How The Artifact Supports The Paper

The Artifacts Available and Artifacts Evaluated - Functional badges were awarded.

Availability. The docker image, readme instructions, and github repository are publicly accessible, which can support the Artifacts Available badge.

Functionality. According to the paper and artifact materials, the authors have the following claims:

  1. Artemis ia able to mutate the test program with the method of CSE.
  2. Some mutants generated by Artemis can cause the JIT compiler to crash, which means that Artemis can be a bug-finding tool for the HotSpot JIT compiler.
  3. Artemis has found many bugs in HotSpot, OpenJ9 and ART.

Through the multi-level evaluation steps in the provided README, Claim 1 is validated by Step 2~3, and Claim2 is validated by Step4-7. Especially, by inspecting the reported bugs in Step7, Claim 3 is also validated.

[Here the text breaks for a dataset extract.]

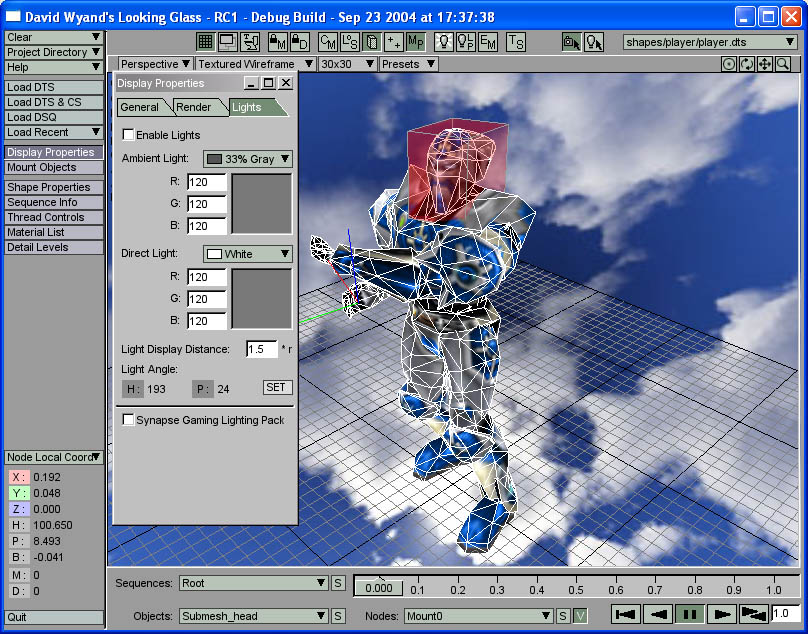The image size is (808, 634).
Task: Select the pan view arrows icon
Action: click(x=765, y=64)
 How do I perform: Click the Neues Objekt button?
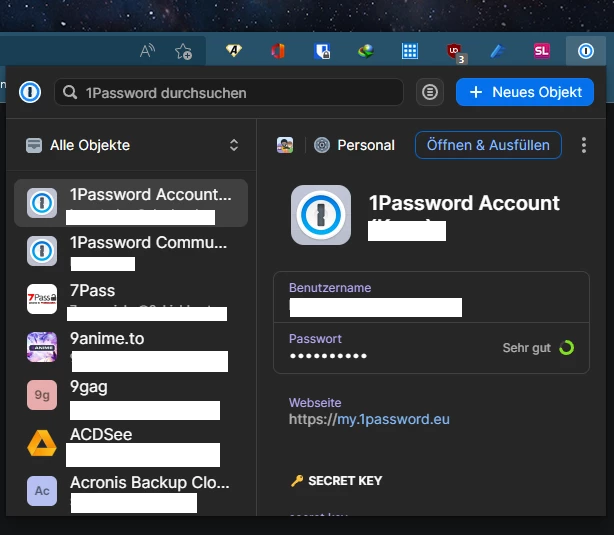tap(525, 92)
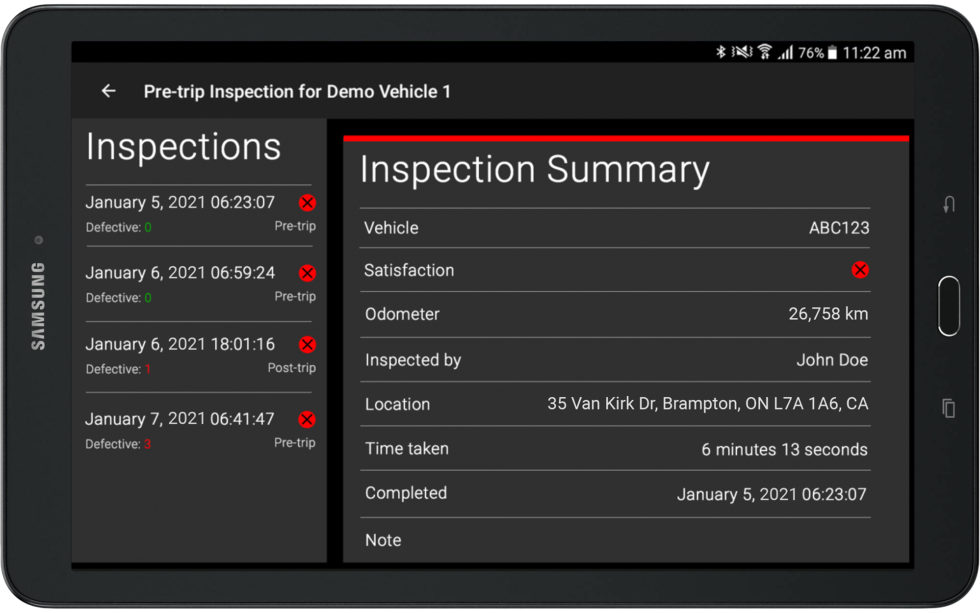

So we think this artifact can support the paper’s claims and award the Artifacts Evaluated - Functional badge.

Additional Notes and Resources

This artifact is well evaluated by evaluators and there is a consensus: Artemis, as an innovative method, can find bugs in JIT compilers, but bug discovery itself is causal and time-consuming. Therefore, as an Artemis user, it is better to modify the configuration for higher concurrency and be patient when exploring potential bugs.